Print the lines of the records below word for word, starting at the very beginning of the records and ending at the line that contains "The image size is (1440, 2478).", including that line.

[Available data start]

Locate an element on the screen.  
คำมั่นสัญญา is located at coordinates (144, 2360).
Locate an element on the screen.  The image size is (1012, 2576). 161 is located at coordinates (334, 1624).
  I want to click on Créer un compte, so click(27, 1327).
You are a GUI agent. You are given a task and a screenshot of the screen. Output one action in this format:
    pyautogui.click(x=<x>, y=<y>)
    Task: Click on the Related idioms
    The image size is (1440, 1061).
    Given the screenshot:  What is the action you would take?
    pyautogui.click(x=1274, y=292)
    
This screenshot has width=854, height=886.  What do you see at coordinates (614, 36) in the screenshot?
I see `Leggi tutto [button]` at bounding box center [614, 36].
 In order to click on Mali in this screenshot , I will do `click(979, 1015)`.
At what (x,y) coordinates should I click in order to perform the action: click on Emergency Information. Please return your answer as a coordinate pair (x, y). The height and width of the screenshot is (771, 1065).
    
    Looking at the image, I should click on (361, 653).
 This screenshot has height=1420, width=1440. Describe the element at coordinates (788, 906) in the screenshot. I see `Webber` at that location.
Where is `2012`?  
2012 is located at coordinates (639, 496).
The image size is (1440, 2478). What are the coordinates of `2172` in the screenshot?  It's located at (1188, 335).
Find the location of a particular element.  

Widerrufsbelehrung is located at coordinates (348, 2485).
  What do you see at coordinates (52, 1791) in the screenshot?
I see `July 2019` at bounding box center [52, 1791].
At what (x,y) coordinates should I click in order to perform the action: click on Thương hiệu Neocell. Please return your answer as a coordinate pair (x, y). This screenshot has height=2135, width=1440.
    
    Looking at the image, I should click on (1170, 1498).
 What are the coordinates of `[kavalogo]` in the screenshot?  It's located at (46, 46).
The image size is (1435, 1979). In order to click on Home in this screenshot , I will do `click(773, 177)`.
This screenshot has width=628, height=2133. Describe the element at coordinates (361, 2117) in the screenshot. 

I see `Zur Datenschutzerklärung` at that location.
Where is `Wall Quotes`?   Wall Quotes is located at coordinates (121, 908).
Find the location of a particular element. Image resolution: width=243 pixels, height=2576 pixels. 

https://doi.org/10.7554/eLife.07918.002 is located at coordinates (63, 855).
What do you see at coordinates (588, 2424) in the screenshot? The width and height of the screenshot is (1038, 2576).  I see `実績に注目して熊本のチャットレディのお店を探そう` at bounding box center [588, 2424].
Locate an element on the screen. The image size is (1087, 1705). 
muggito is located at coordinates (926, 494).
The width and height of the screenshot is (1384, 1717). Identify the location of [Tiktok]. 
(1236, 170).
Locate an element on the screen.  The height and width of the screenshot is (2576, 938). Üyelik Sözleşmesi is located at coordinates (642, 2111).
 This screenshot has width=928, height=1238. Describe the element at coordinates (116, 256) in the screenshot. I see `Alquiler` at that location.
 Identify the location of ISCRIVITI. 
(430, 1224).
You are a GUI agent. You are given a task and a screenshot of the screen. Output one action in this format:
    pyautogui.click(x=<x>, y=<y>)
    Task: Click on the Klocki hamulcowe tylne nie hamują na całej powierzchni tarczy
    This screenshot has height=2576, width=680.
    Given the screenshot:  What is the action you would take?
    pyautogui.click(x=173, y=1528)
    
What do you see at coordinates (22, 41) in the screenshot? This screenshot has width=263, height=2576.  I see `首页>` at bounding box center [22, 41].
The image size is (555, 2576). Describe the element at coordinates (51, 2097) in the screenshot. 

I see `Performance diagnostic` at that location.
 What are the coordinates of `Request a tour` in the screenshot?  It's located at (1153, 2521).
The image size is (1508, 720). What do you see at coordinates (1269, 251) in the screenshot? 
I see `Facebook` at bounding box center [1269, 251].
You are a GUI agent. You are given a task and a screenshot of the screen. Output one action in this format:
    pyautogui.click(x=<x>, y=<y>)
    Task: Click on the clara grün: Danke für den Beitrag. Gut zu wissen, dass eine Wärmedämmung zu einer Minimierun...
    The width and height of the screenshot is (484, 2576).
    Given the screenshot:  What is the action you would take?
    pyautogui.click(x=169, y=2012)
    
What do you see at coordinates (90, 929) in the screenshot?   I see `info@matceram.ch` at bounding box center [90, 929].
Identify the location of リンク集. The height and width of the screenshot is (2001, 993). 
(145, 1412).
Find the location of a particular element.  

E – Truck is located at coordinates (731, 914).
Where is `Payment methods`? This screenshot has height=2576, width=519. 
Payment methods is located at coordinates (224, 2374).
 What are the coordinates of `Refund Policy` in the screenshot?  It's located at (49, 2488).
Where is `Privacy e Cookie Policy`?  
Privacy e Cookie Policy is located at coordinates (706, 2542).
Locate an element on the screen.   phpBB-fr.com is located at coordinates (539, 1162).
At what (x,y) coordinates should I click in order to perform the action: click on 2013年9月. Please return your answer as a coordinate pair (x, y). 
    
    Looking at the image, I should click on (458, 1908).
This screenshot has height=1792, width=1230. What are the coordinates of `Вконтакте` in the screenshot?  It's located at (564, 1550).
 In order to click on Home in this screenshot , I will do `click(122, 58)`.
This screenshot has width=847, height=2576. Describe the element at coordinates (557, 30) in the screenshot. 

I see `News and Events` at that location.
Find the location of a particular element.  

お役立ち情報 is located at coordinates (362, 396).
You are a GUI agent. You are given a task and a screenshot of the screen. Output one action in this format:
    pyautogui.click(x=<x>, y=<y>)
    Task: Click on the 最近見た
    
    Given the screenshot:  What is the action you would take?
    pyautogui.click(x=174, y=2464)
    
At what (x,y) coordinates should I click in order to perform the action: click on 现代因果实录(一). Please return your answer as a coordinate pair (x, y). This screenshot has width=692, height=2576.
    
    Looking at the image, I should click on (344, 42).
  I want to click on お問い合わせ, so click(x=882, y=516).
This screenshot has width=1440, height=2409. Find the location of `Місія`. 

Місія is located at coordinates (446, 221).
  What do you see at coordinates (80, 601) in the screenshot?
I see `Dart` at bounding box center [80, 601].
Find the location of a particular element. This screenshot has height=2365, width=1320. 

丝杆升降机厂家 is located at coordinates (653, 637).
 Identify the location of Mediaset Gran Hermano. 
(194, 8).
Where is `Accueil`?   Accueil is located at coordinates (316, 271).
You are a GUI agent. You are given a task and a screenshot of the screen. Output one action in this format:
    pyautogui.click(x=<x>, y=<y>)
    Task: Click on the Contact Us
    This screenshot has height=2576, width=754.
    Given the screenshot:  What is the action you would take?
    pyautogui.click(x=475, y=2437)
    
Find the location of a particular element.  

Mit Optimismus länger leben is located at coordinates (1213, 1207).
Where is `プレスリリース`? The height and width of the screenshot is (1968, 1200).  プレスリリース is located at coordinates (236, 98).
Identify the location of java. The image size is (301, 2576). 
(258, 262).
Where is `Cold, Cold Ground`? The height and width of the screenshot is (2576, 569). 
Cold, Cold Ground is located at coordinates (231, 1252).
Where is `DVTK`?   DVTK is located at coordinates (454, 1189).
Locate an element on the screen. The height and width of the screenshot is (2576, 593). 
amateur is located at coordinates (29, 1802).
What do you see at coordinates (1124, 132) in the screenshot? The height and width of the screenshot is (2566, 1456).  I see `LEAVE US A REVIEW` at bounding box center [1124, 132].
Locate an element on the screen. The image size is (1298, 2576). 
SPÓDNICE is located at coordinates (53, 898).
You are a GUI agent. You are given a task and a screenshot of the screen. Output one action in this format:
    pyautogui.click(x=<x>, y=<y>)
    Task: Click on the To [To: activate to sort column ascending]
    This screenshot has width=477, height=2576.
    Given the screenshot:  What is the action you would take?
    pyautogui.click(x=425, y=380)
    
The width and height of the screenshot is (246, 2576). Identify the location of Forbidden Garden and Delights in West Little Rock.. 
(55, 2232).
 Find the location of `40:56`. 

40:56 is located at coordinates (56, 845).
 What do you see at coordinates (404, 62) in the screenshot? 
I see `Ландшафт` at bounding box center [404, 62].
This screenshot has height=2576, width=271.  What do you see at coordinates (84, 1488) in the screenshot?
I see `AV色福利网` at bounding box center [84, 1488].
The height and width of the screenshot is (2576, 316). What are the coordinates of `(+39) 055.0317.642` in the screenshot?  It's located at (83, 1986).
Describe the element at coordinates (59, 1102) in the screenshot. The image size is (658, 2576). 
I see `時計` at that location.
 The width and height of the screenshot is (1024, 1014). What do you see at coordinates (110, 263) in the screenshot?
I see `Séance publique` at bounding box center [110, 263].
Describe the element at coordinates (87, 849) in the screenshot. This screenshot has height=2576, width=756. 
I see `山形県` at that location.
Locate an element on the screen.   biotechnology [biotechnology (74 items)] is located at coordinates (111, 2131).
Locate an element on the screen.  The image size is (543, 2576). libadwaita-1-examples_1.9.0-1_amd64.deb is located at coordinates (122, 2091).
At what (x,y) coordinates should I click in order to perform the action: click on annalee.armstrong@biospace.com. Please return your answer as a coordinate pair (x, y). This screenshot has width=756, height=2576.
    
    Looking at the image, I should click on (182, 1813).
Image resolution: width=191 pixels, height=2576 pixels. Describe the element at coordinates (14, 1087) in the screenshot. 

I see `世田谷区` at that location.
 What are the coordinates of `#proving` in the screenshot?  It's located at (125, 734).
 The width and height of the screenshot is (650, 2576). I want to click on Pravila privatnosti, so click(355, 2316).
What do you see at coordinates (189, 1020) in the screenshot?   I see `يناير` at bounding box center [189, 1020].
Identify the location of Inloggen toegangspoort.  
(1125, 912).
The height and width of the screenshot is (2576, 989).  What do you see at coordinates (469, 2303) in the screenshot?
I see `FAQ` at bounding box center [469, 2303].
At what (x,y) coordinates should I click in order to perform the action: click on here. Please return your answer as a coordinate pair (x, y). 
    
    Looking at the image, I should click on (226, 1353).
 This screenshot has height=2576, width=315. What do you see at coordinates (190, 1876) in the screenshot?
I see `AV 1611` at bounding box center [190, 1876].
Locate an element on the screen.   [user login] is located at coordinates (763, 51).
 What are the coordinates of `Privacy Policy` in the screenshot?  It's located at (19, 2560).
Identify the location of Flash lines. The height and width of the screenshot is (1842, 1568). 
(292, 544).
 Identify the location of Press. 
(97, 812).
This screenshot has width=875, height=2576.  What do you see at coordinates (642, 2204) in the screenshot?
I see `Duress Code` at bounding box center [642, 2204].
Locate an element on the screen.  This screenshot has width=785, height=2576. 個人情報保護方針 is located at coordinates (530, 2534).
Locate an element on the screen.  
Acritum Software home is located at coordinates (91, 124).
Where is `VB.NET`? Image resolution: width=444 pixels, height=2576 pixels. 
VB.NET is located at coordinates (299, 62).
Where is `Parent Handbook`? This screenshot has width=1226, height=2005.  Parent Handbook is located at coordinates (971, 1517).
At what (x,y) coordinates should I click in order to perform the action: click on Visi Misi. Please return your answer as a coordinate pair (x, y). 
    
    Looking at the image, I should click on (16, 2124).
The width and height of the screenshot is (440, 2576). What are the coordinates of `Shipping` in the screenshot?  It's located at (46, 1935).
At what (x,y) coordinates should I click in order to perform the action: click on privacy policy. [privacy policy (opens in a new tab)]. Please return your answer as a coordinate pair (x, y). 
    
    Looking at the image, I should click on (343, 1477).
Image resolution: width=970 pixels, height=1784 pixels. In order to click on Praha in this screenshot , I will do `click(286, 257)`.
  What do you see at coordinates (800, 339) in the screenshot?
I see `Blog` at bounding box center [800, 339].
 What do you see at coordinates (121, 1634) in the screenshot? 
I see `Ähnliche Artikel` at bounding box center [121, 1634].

[Available data end]

= Solution to the exercise =
Locate an element on the screen.  
คำมั่นสัญญา is located at coordinates (144, 2360).
Locate an element on the screen.  The image size is (1012, 2576). 161 is located at coordinates (334, 1624).
  I want to click on Créer un compte, so click(27, 1327).
You are a GUI agent. You are given a task and a screenshot of the screen. Output one action in this format:
    pyautogui.click(x=<x>, y=<y>)
    Task: Click on the Related idioms
    The image size is (1440, 1061).
    Given the screenshot:  What is the action you would take?
    pyautogui.click(x=1274, y=292)
    
This screenshot has width=854, height=886.  What do you see at coordinates (614, 36) in the screenshot?
I see `Leggi tutto [button]` at bounding box center [614, 36].
 In order to click on Mali in this screenshot , I will do `click(979, 1015)`.
At what (x,y) coordinates should I click in order to perform the action: click on Emergency Information. Please return your answer as a coordinate pair (x, y). The height and width of the screenshot is (771, 1065).
    
    Looking at the image, I should click on (361, 653).
 This screenshot has height=1420, width=1440. Describe the element at coordinates (788, 906) in the screenshot. I see `Webber` at that location.
Where is `2012`?  
2012 is located at coordinates (639, 496).
The image size is (1440, 2478). What are the coordinates of `2172` in the screenshot?  It's located at (1188, 335).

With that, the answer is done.